La situation familiale
La situation familiale
Rapport du 119e Congrès des notaires de France - Dernière date de mise à jour le 31 janvier 2023
La survie de l'ascendant donateur
L'absence de postérité du descendant donataire
– Prédécès ou renonciation. – Le donataire ne doit pas laisser de descendance, soit qu'il n'en ait jamais eue, soit que tous ses descendants soient prédécédés. Mais qu'en est-il si tous les descendants renoncent à la succession ? La condition de l'absence de postérité est-elle défaillie ? La Cour de cassation assimile la renonciation des descendants à leur décès, et fait donc jouer le droit de retour légal dans cette hypothèse310. Cette solution est logique : le droit de retour a pour objet la conservation des biens dans leur « famille d'origine ». Que les descendants du donataire soient prédécédés ou renonçants, le risque de voir les biens donnés transmis en dehors de celle-ci est le même. Elle est, en outre, conforme à la lettre de l'article 738-2 du Code civil qui vise l'« absence de postérité » sans distinguer parmi les causes de cette absence.
– Indépendance des vocations successorales. – On sait que l'héritier par ailleurs institué légataire bénéficie d'un droit d'option distinct pour ses droits légaux et pour ses droits testamentaires, et peut donc renoncer à l'un et accepter l'autre. Le fait que les descendants soient bénéficiaires d'un legs et qu'ils l'acceptent est sans incidence sur la mise en jeu du droit de retour légal dès l'instant où ils ont renoncé à leur vocation successorale ab intestat.
La question du conjoint survivant
– Source de la controverse. – L'application du droit de retour légal des père et mère en présence d'un conjoint survivant fait l'objet d'une controverse doctrinale non tranchée.
– Thèse de l'exclusion. – Certains auteurs l'excluent, sur le fondement d'un argument de codification qui traduirait un changement de justification du droit de retour. La place de l'article 738-1 du Code civil dans une section intitulée « Des droits des parents en l'absence de conjoint successible » tend à l'exclure en présence de celui-ci.
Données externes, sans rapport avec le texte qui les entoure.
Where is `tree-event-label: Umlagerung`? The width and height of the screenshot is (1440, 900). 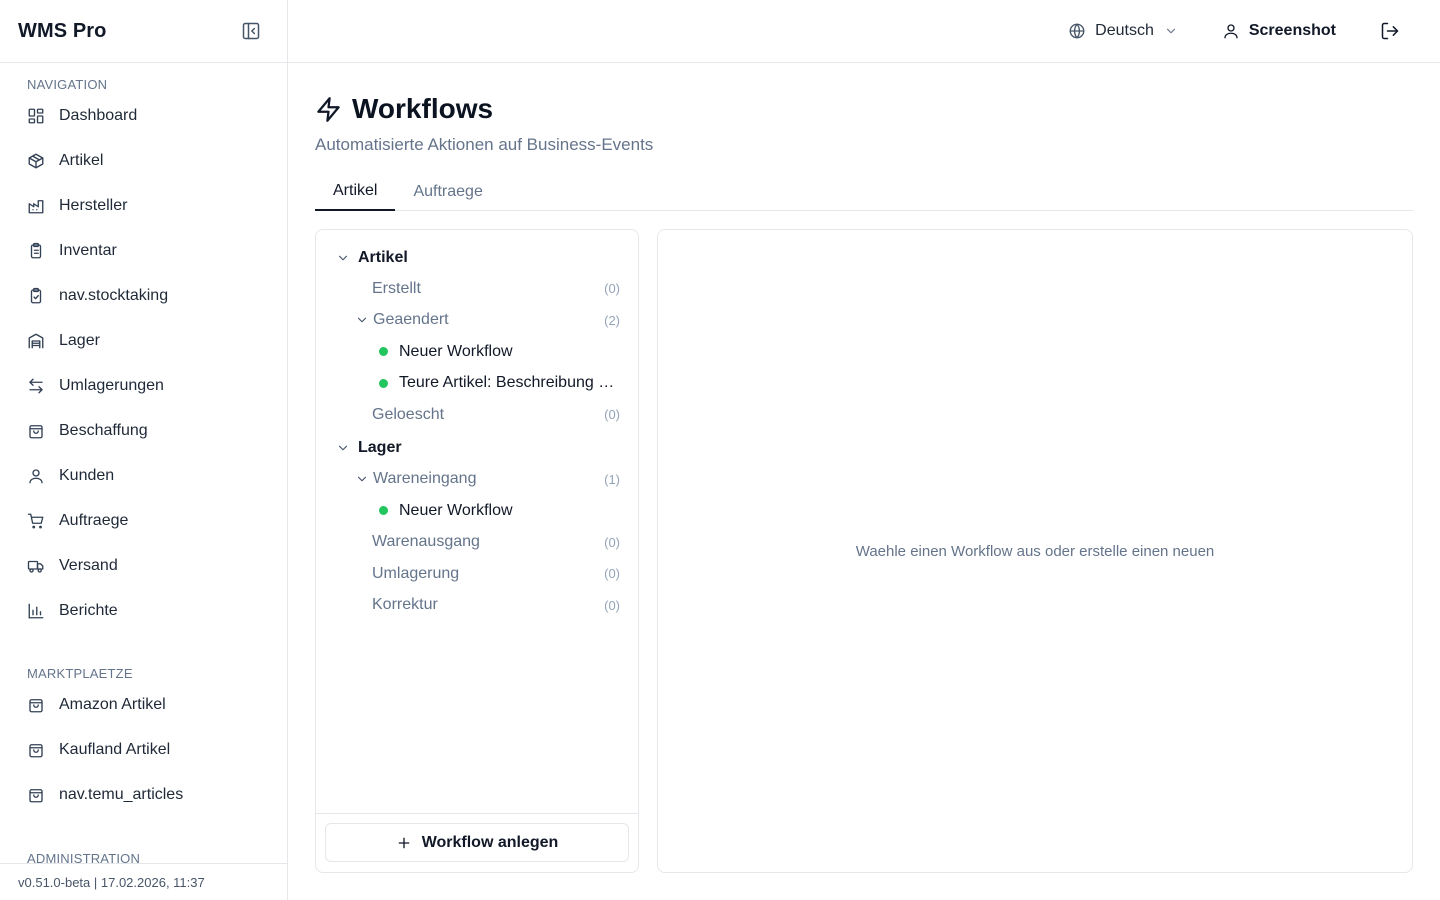 tree-event-label: Umlagerung is located at coordinates (416, 573).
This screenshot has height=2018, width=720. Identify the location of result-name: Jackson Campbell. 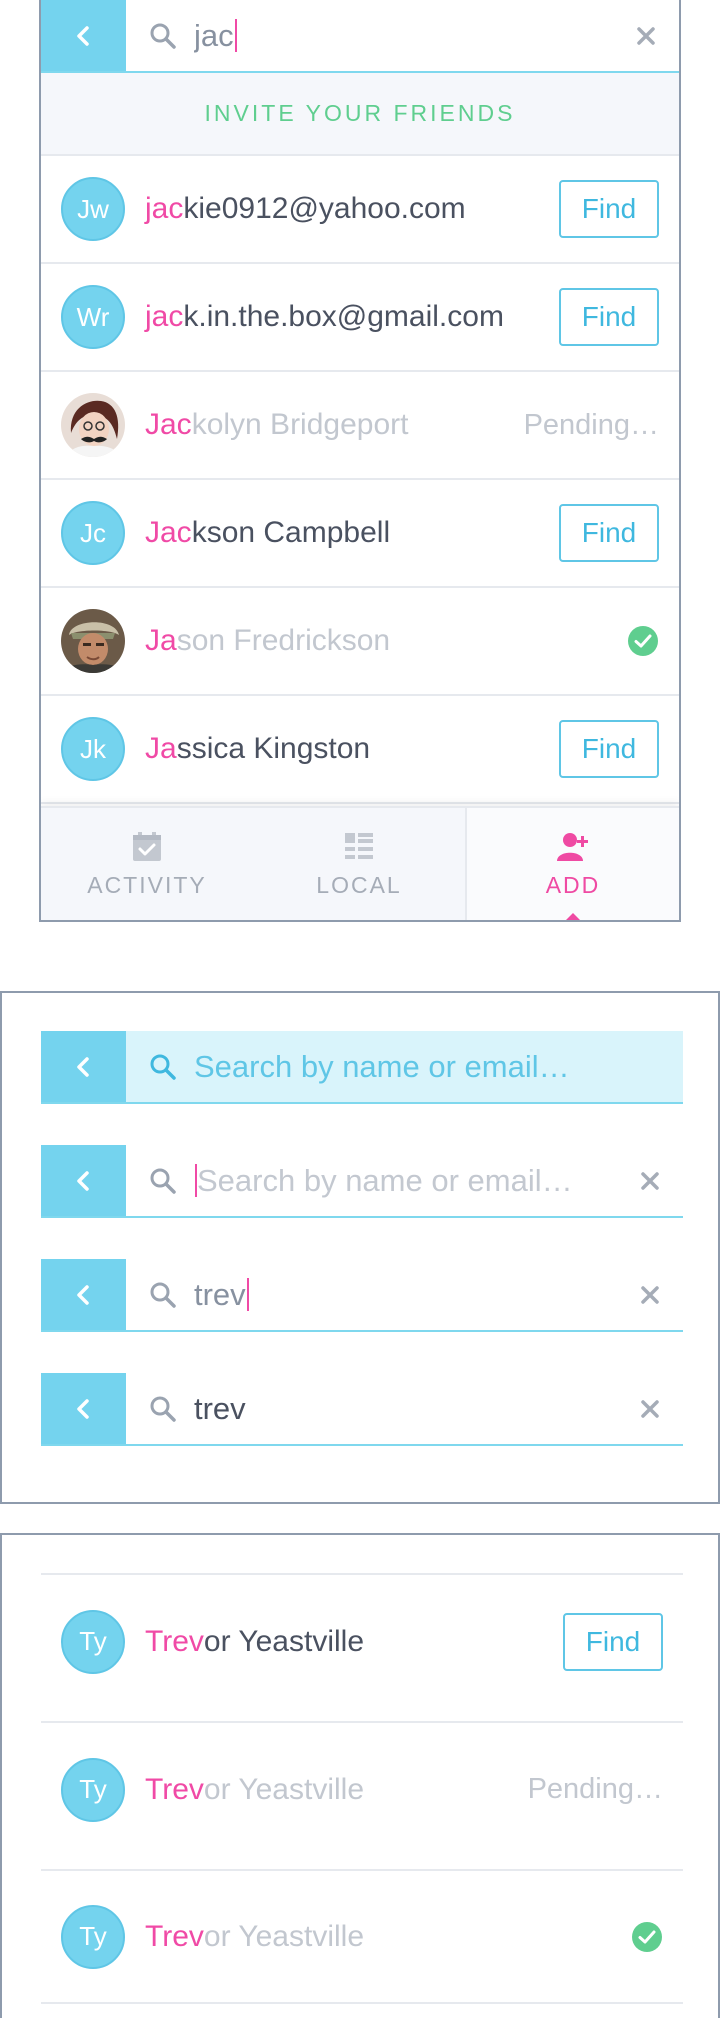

Écartant la traditionnelle idée de conservation du bien dans la famille, ces auteurs avancent une nouvelle justification du droit de retour légal des père et mère, qui manifesterait désormais l'expression de la solidarité familiale311. Comment, en effet, parler de conservation du bien au sein de la famille en présence d'un droit dont l'assiette, limitée à un quart, peut faire naître une indivision, au risque d'entraîner la vente et donc la sortie du bien de la famille ?
– Thèse de l'application. – D'autres, au contraire, font prévaloir la lettre du texte, qui accorde aux père et mère un droit de retour « en l'absence de postérité », sans y ajouter « et de conjoint »
312. Ces auteurs ne croient pas au changement de justification du droit de retour. À leurs yeux, elle demeure la conservation des biens dans la famille, et le droit de retour des père et mère est essentiellement utile en présence d'un conjoint. À défaut, il n'aurait de justification que dans les familles recomposées313. Ils ajoutent que si seule la solidarité familiale était en cause, le droit de retour des père et mère aurait acquis une fonction alimentaire qui ne justifierait son existence qu'à la condition qu'ils soient dans le besoin.